In early 2015, CMS announced that it would delay the 2014 reconciliation process until April of 2016. Insurers are now supposed to reconcile payments both for 2014 and for 2015 (subject to later adjustments) in April of 2016. Insurers that have been underpaid based on estimated payments will be reimbursed the amount they are due, while insurers that have been overpaid will reimburse the amount they have been overpaid, with the notification of final settlement amounts set for June 30.

Reconciliation Methods

The Draft Manual provides for several different methods that insurers may use for CSR reconciliation. CSR payments are only available for essential health benefits and total claims must first be reduced for non-EHB claims before reconciliation.

Standard Method

Under the standard method, which will be only method available after 2016, all claims for each policy for which CSRs are due must be re-adjudicated as though all EHB claims had been submitted under the insurer's standard plan that is associated with the CSR plan. The difference between the amount of cost-sharing under the CSR variation and the standard plan is the amount to be used for reconciliation.

Simplified Methods

Recognizing that insurers may face technical problems with implementing the standard reconciliation method, CMS is allowing insurers for years 2014, 2015, and 2016 to use a simplified methodology. In fact the Draft Manual sets out three simplified methodologies—one each for "HMO-like" and non-HMO plans with "credible" enrollments, and one for plans with smaller enrollments.

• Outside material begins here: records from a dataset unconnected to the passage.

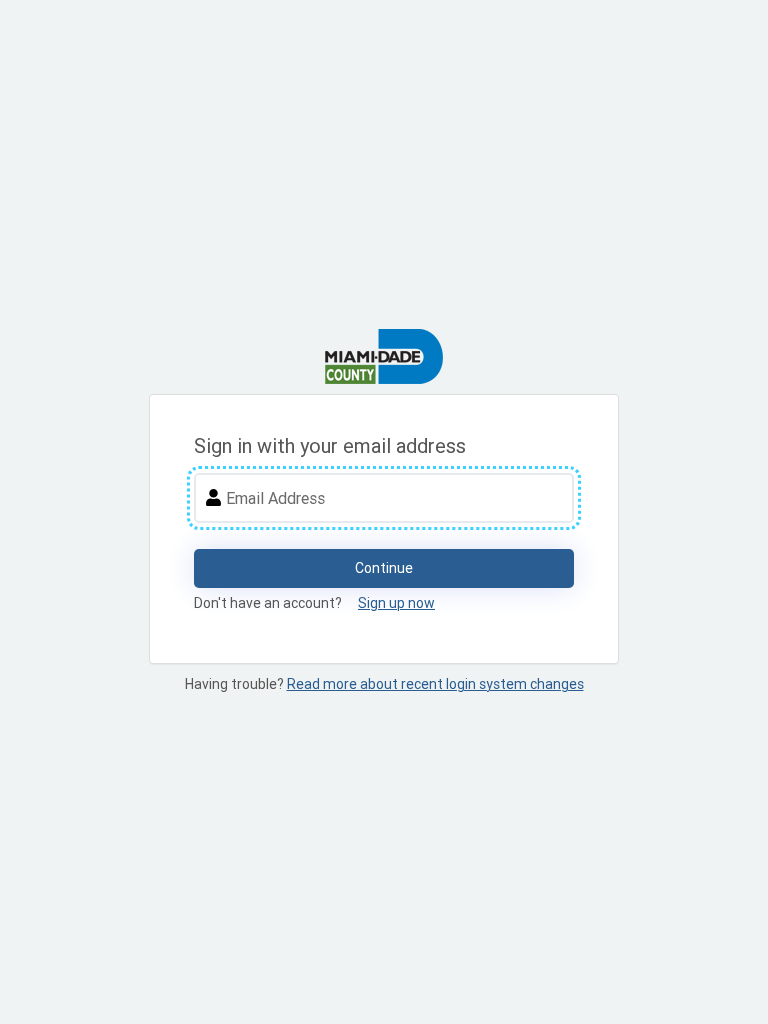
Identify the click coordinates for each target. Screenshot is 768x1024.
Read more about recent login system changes (435, 684)
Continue (384, 568)
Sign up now (396, 603)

Insurers are supposed to begin by separating enrollees in a standard plan into those with self-only and other-than self-only coverage. If the plan has separate pharmacy and medical deductibles, the insurer will further divide these two subgroups into subgroups based on the pharmacy and medical deductibles. If each standard plan subgroup has at least 12,000 member months per benefit year with in-network EHB claims that are above the standard plan's effective deductible (medical, pharmacy, or combined) for that subgroup but below the annual limitation on cost-sharing, the subgroups are considered credible and the insurer can use the appropriate simplified methodology – HMO-like or non-HMO – for plans credible enrollment to reconcile CSRs.

Under the simplified methodology, the insurer calculates various cost-sharing parameters for enrollees in the subgroups covered by the standard plan. These will vary depending on whether the standard plan was an "HMO-like" (with 80 percent or more claims covered without a deductible) or a non-HMO plan. For non-HMO plans, the cost-sharing parameters include the average deductible, the effective deductible (the sum of the average deductible plus the average of total allowed costs not subject to the deductible), the effective pre-deductible coinsurance rate, the effective post-deductible coinsurance rate, effective non-deductible cost-sharing (the average cost of services not subject to the deductible) , and the effective claims ceiling.

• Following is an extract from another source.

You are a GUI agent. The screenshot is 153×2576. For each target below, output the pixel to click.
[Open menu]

For HMO-type plans the parameters are similar except that the deductible and related parameters are set at zero.

These cost-sharing parameters are then applied through a series of mathematical formulas set out in the Draft Manual to the amounts actually paid under each CSR enrollee's policy for EHB to determine how much the enrollee would have paid in cost-sharing under the standard plan. The amounts thus derived are used to reconcile the estimated amounts paid to the plans for CSRs and the amount they should have been paid.

Plans that do not have a large enough enrollment in standard plans to provide a credible estimate of average claims may use the simplified actuarial value methodology. Under this approach the insurer calculates the amount that an enrollee who received EHB would have paid under the standard plan methodology as the lesser of the plan's annual limitation on cost sharing or the product of one minus the standard plan's actuarial value and the total EHB cost for each enrollee. The amounts thus derived are used for CSR reconciliation.

The draft manual also sets out provisions for reporting, repayment, appeals and to govern special circumstances, such as insurer mergers or situations where an enrollee changes from self-only to family coverage over the course of a year. The methodologies set out in the manual are very complicated and are only described here in their most basic details.